Por mucho que los adalides del siglo pretendan sostener que no existe el Mal y que, por tanto, no hay castigo ante las malas acciones sino, sólo, lo que queda de lo que se hace, ahí, como si nada… Por mucho, decimos, que eso lo crean muchos (en realidad, les viene muy bien que eso se crea así para no sentirse responsables de nada) lo bien cierto es que el Mal está, existe, es. Y se manifiesta de las más diversas maneras la menor de las cuales no es, precisamente, creer que no existe. Y esa es labor del Maligno que, no obstante, es príncipe de este mundo.

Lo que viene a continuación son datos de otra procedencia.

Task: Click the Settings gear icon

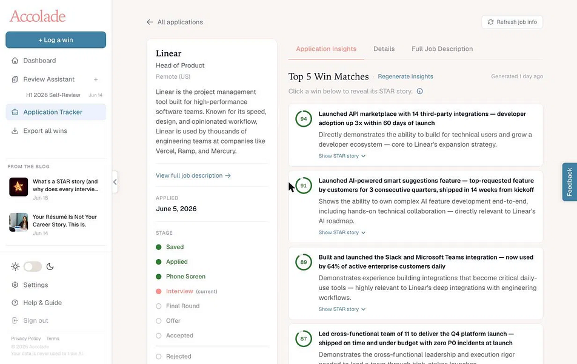Action: pyautogui.click(x=15, y=285)
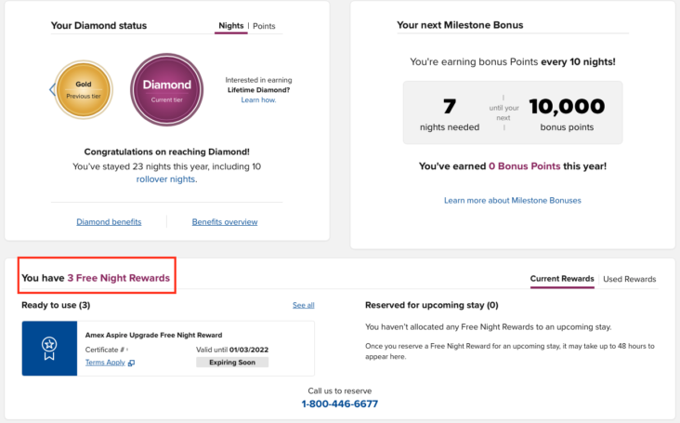Click the 3 Free Night Rewards heading

[x=96, y=278]
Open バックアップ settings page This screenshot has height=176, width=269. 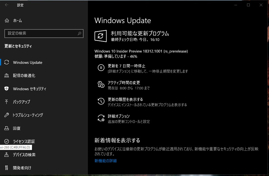(21, 102)
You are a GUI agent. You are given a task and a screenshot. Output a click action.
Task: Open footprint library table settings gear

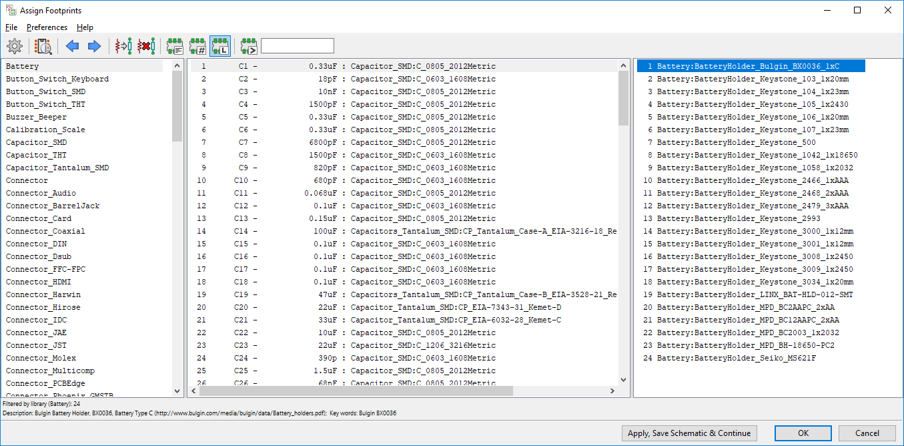click(15, 46)
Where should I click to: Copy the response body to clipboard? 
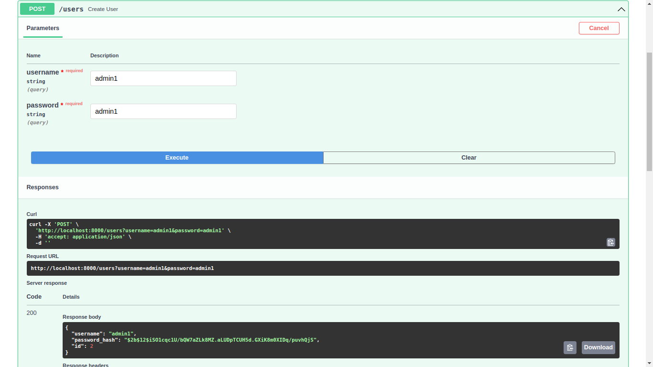tap(570, 347)
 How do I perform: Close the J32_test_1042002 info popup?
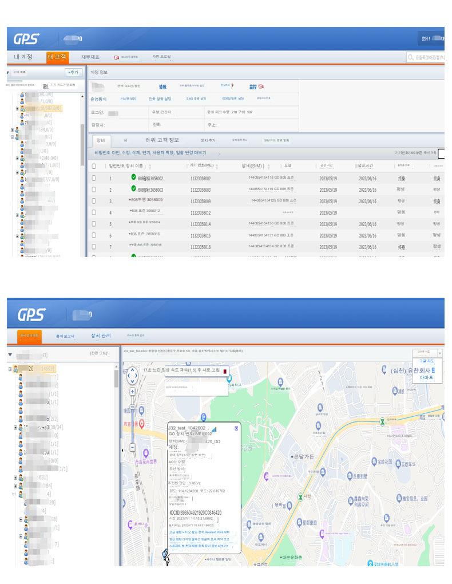pos(236,428)
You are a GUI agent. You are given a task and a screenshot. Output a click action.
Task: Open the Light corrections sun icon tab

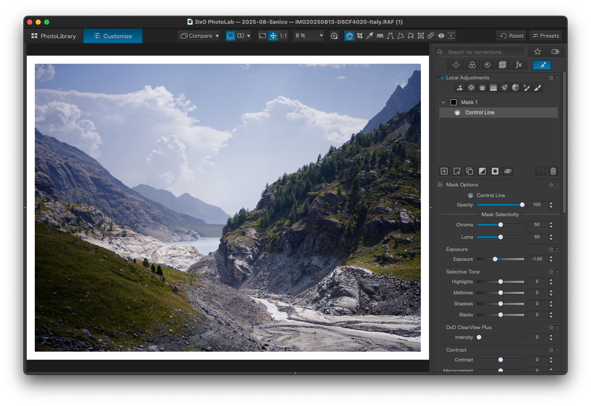(456, 65)
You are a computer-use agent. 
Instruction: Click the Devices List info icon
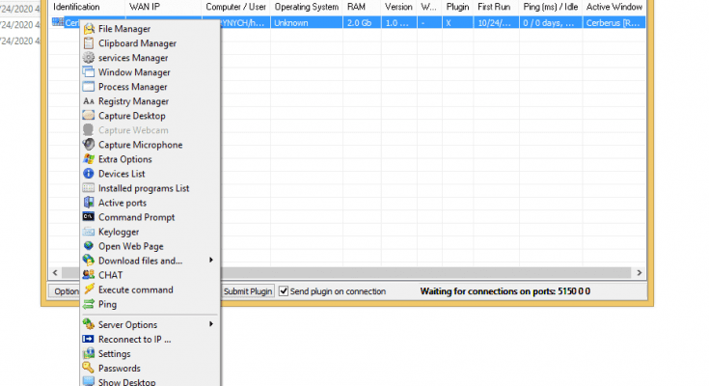(90, 174)
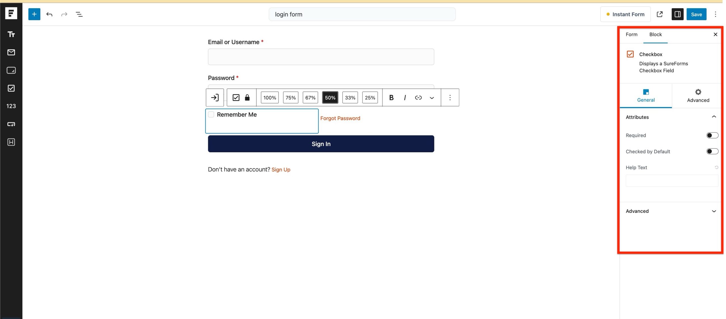726x319 pixels.
Task: Toggle italic formatting in block toolbar
Action: (405, 98)
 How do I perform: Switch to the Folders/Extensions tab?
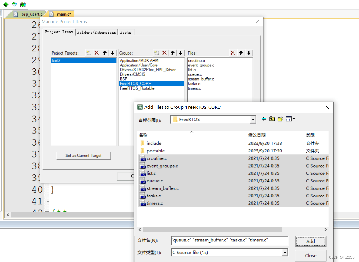(x=97, y=32)

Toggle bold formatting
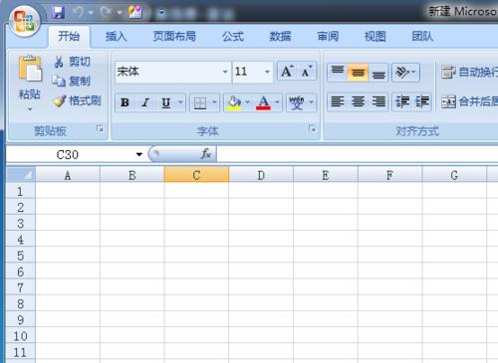[125, 102]
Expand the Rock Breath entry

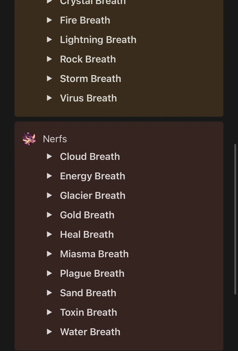(49, 59)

Seguramente que cualquiera que lea esto podría poner muchos ejemplos de qué es el Mal y cómo actúa. Nosotros, sin embargo, vamos a hacer hincapié en lo que podemos llamar “sutilezas del Mal” que tanto abundan hoy día. Y nos referimos al respeto humano y a lo políticamente correcto que, como actitudes propias de alguien desnortado son verdaderos elementos destructores del comportarse, como diría San Josemaría, como gentes “de criterio”.

Es sabido, aunque muchas veces no lo parezca, que el “qué dirán” es un recurso que viene muy bien para muchas cosas y para muchas ocasiones.

Así, por ejemplo, si se nos pasa por la cabeza “cambiar de sitio” algo en nuestro favor siempre sobrevuela en nuestro corazón el “qué dirán” pues una cosa es lo que creemos que nos conviene y otra, muy distinta, lo que creemos que el resto de seres humanos puede pensar sobre nosotros. Y eso, digamos lo que queramos decir, siempre pesa en nuestras decisiones.

Es decir, en el comportamiento ordinario del ser humano tiene importancia grande lo que los demás piensen de él.

Hay, sin embargo un ámbito en el que este principio actúa en detrimento de la espiritualidad del ser humano: lo religioso, la religión y, al fin, la fe. Y en el mismo no vale “el qué dirán”.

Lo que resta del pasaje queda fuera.